Big ‘thumbs up’ to lesson #4. I’ve worked at a college for over 20 years and often wonder why more students don’t consider alternative routes to fulfilling careers. Technology jobs are increasingly requiring workers to obtain relevant certificates, specific to programming languages, rather than having college degrees. The trades-people I deal with tell me about how many jobs (with great pay and benefits) in construction and equipment repair go unfilled because they can’t find young people interested in working in those fields.
I totally agree. The focus on college as the only path to fulfillment or a big paycheck is a big disservice to our kids.

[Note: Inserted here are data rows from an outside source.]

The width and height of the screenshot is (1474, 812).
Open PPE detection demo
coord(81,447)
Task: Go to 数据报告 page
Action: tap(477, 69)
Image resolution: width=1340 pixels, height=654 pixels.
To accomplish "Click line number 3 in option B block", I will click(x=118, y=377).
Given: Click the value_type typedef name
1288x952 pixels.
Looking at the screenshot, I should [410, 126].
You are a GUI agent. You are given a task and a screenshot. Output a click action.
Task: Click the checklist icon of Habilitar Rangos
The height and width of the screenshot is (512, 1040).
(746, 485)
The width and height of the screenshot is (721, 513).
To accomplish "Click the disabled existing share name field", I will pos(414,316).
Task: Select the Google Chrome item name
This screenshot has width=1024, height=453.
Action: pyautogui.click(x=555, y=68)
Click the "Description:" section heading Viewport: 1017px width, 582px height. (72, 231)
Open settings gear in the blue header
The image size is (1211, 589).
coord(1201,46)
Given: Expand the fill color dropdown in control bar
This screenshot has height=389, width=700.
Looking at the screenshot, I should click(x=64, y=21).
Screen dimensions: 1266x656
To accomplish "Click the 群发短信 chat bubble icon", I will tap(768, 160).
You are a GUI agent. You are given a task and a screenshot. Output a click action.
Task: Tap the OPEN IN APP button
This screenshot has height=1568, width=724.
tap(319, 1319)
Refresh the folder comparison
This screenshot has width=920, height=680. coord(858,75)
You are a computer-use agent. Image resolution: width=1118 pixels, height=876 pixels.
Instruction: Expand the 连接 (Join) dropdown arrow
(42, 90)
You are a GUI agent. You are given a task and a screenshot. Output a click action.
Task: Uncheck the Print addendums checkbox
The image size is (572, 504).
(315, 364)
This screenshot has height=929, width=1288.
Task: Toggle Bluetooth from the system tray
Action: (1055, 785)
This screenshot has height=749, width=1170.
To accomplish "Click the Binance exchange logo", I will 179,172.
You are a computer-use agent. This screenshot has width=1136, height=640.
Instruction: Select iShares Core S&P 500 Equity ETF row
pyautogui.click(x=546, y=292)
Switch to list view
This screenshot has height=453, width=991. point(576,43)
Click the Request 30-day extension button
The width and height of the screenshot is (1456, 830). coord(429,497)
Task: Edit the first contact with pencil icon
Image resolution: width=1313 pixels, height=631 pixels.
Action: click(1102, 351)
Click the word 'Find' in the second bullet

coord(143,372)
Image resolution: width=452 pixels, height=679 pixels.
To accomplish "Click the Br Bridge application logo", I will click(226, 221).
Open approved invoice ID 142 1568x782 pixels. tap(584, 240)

Very helpful, and agree that not enough people look at creative alternatives to arrive (ultimately) at the college of their choice, instead viewing it as a “direct path or nothing” route, when upper education is really a long game (actually, a lot like investing). I might add that, at least in the case of my children, there were quite unexpected grant offers and such that came AFTER college acceptance. I don’t know if this was widespread pre-COVID, but it’s occurred for several of the schools my kids have been accepted at thus far.
Thanks for the feedback and glad you got more grant aid than expected!
I also would recommend considering taking a gap year, either between high school and college or during college itself. In retrospect, I wish I had done this. I think I would have had a better sense of what I wanted to do after getting my degree, and more of an appreciation of the skills that are actually useful to have in the workplace.